After the meeting, Euille said he was not advocating for the sale of City Hall; rather, he was arguing that officials must have a holistic discussion of how to house the city’s employees and how to pay for upgrades to the facility.
“I said that in terms of City Hall as a building, it’s an asset in terms of it being a gold mine — it has value — and we need to be looking at opportunities in terms of the value we have there,” he said. “Do we refinance and maybe in the next two to three years address these issues? Do we wait five to 10 years, and look at opportunities to refinance or borrow against these assets then?”
Euille reiterated that he does not want to sell City Hall and dismissed Silberberg’s critique as off base.

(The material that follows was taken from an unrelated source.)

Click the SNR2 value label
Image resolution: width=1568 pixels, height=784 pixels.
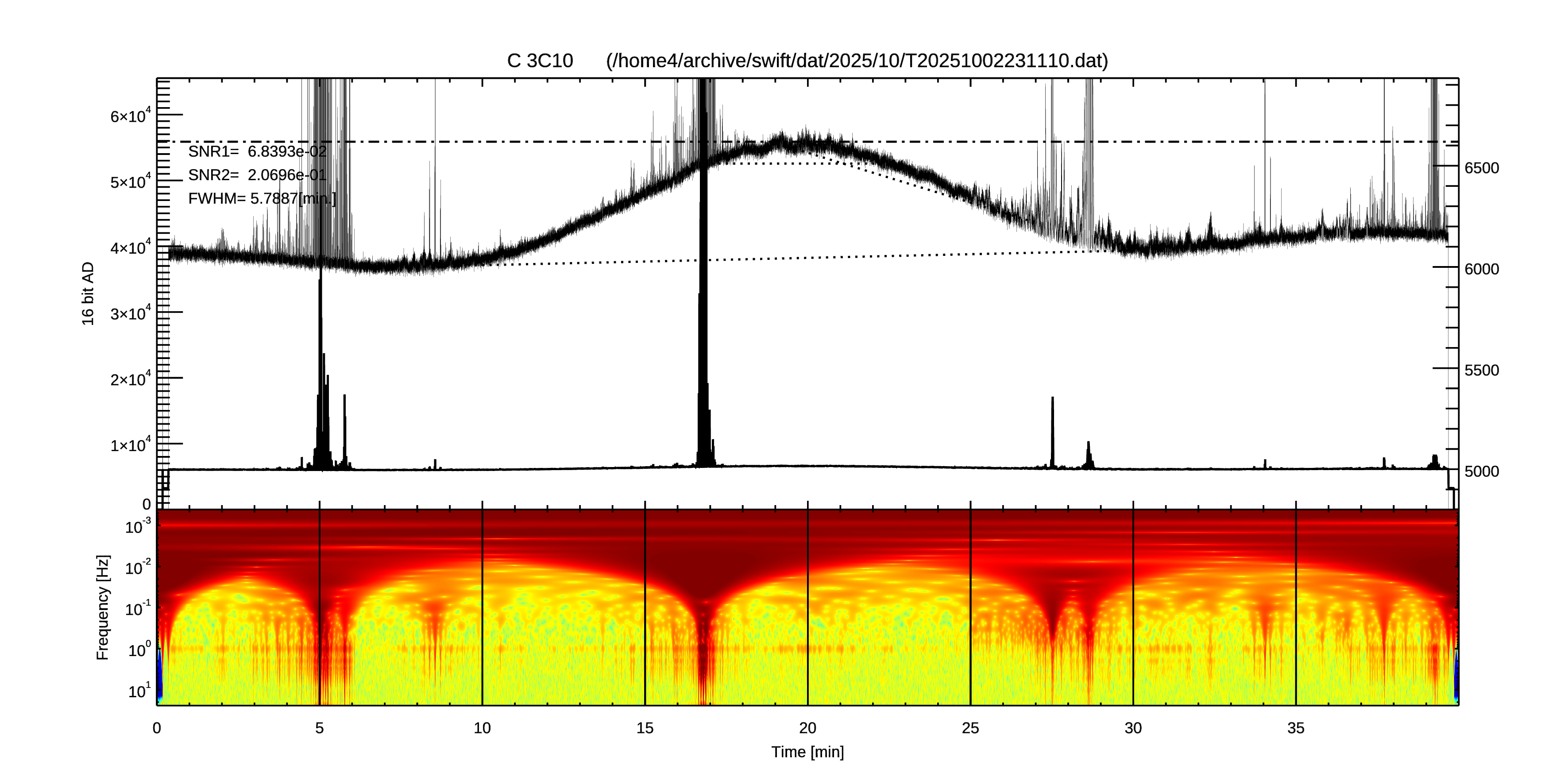[x=251, y=175]
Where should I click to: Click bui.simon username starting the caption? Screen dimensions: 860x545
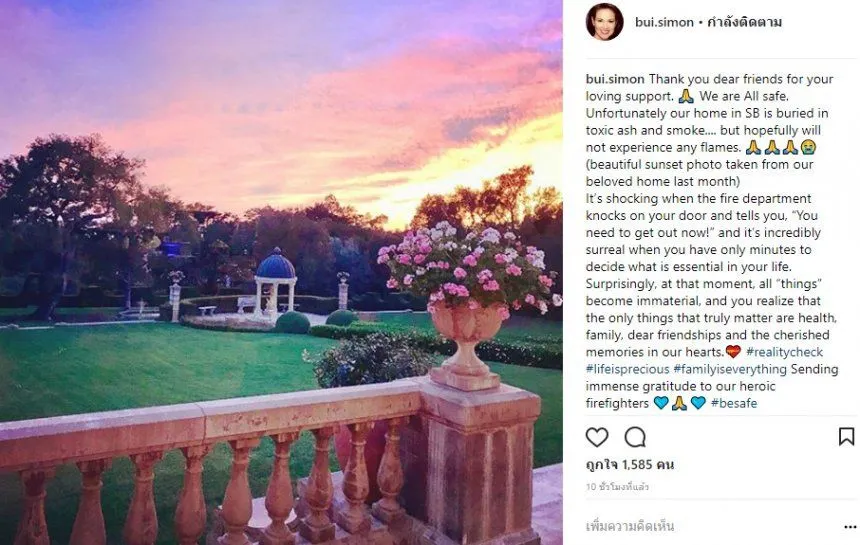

“That’s a campaign tactic,” he said. “Of course selling it is off the table right now. It’s off the table. It’s not something I’m advocating or campaigning for or am in favor of at all.

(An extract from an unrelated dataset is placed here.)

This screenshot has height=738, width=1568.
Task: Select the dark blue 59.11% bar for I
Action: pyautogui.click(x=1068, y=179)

“I just want a broader discussion of how do we accommodate and do what’s needed to maintain and provide for the health, safety and welfare of the folks who work at or come to City Hall.”
Alexandria’s city government has been located at Market Square since 1749, where several buildings served as City Hall over the years. The existing building is built around a replica of an 1817 structure that was severely damaged by fire in 1871.

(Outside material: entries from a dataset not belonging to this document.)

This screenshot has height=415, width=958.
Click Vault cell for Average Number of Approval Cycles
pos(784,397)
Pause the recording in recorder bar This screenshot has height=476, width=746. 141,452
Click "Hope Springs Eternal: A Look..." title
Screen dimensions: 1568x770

During the work session, Deputy City Manager Laura Triggs renovating a building while it is occupied comes with challenges.
“When you try to shut down one part of City Hall to fix some other things, an electrical circuit will actually be tied to something that is somewhere down the hall,” Triggs said. “Once we get into the HVAC, you’re tearing apart the whole building.”
The proposed capital budget allocates $53 million over the next 10 years for the renovation project, a figure that has forced council and staff to question how to approach such a project. City Councilor Justin Wilson said it is difficult to prioritize City Hall renovations when there are competing priorities like school construction.
City Councilor John Chapman said there is a viable middle ground between renovating in place and the accusation that officials would sell City Hall.
“If you look at our sister city Caen, France, they have a very historic building that used to be their City Hall,” he said. “They downsized, they moved a lot of folks to a newer, more vibrant, technology friendly building and they still use it for some of their city services but it’s also a tourist attraction.
“We know this area is a huge tourist attraction. It’s an easy opportunity, if we wanted to, if we had a community discussion around it, to turn some of this area into small professional services and have a space in historic Old Town.”
Chapman added that officials should examine how equitably city government serves residents who don’t live in close proximity to Market Square.
“A good majority of our residents live west of Quaker Lane,” he said. “We don’t have many public buildings out there. Why is that? Why does somebody from the West End have to trek — not come into town — but trek across the city to come here to pay taxes, to do anything?”
But other councilors said changes to the building’s primary function shouldn’t be on the table.
“I think we could have a separate building [on the West End], but I agree with Allison,” said City Councilor Del Pepper. “She’s right on target this time.”
“But that’s not the discussion tonight,” Euille said. “The discussion is [the capital budget], and we’ll have a full blown discussion at the appropriate time relative to this.”